As David Holden said in the comments, if $h=\frac{1-a}a=\frac1a-1$, then $\frac1a=1+h$, and for $n\in\Bbb Z^+$ you know that $\frac1{a^n}=\left(\frac1a\right)^n=(1+h)^n\ge 1+nh$ and therefore $a^n\le\frac1{1+nh}$. What happens to $\frac1{1+nh}$ as $n\to\infty$?

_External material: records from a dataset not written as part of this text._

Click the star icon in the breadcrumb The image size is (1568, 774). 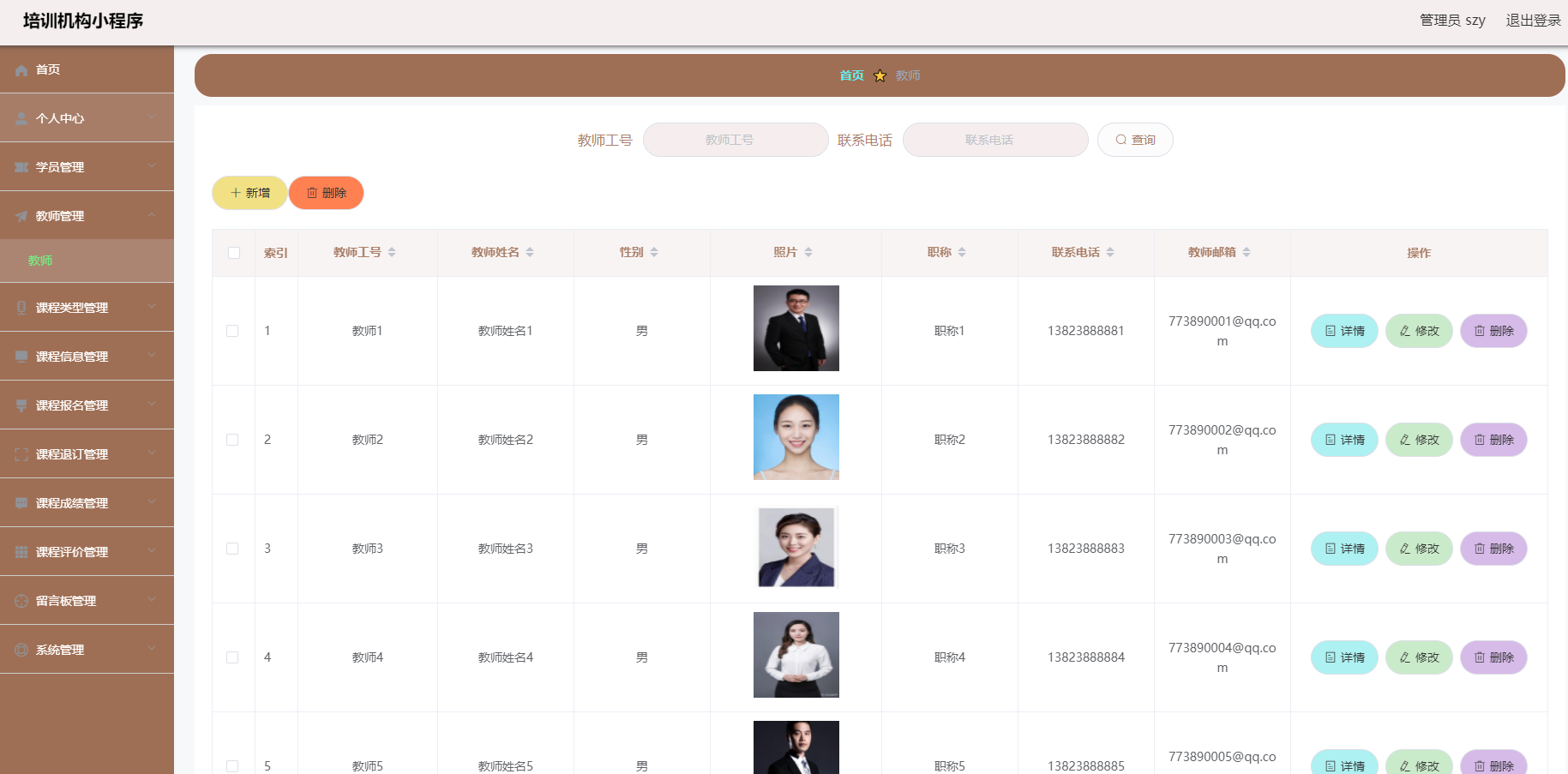coord(880,75)
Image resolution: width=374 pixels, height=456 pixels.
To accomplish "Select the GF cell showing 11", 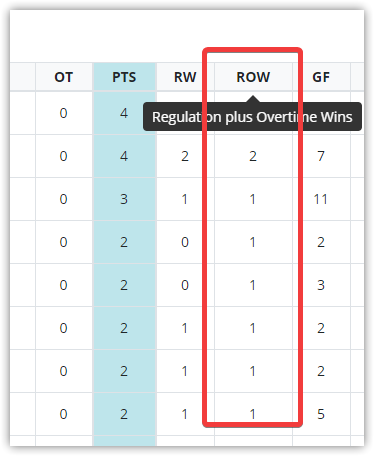I will [321, 199].
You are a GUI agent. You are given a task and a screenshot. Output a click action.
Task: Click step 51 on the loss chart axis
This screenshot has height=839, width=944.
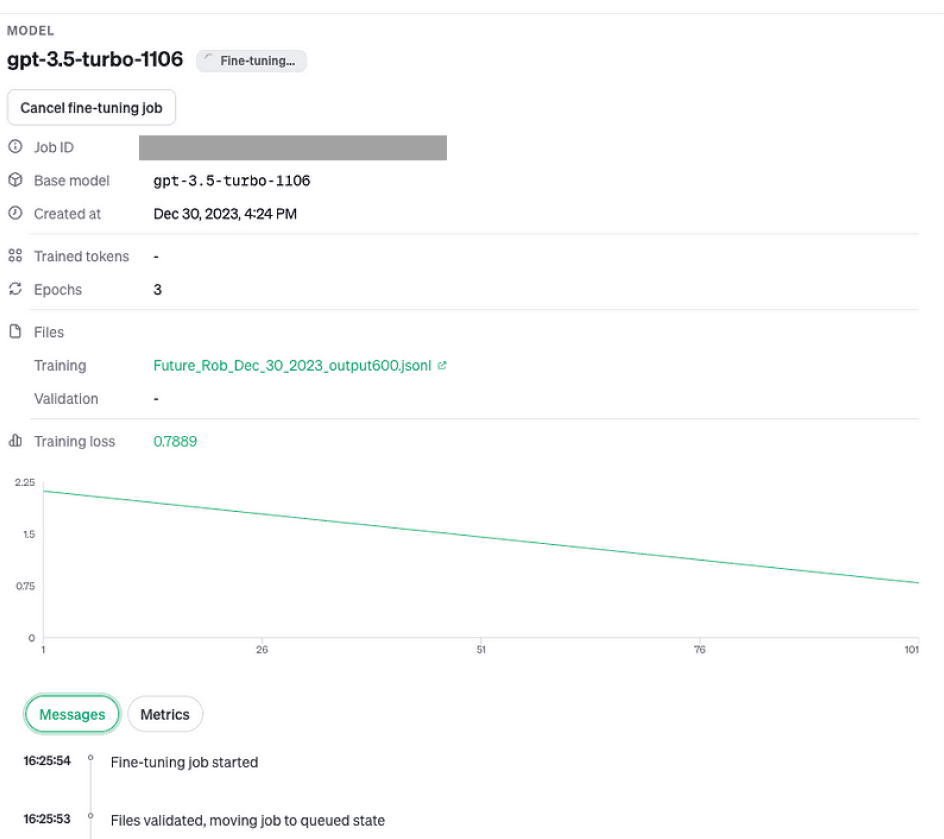coord(481,649)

$9$(b) asks you to show that if $x\notin\Bbb Z$, then there is exactly one $n\in\Bbb Z$ such that $n<x<n+1$; in other words, every non-integer lies between exactly one pair of successive integers. Suppose first that $x>1$. Let $A=\{n\in\Bbb Z_+:x<n\}$
By the Archimedean property $A\ne\varnothing$, and then by Theorem $4.1$ $A$ has a least element $m$; let $n=m-1$. By hypothesis $x\ne n$, so $x\ne n$. If $x<n$, then $n\in A$ with $n<m=\min A$, which is absurd, so we must have $n<x<n+1$. If $0<x<1$, there’s nothing to prove: just take $n=0$. That leaves only the case $x<0$. In that case use Exercise $2$(c) to conclude that $0<-x$; then use what we’ve just proved to conclude that there is an $n\in\Bbb Z$ such that $n<-x<n+1$. Finally, use Exercise $2$(d) a couple of times to complete the proof.
$9$(c) asks you to prove that if $x-y>1$, then there is at least one $n\in\Bbb Z$ such that $y<n<x$. If $x\in\Bbb Z$, what can you say about $x-1$? If $x\notin\Bbb Z$, apply $9$(b).
$9$(d) asks you to prove that if $y<x$, then there is a rational number $z$ such that $y<z<x$. HINT: If $y<x$, then $x-y>0$. Show that there is an $n\in\Bbb Z_+$ such that $nx-ny>1$ and apply $9$(c).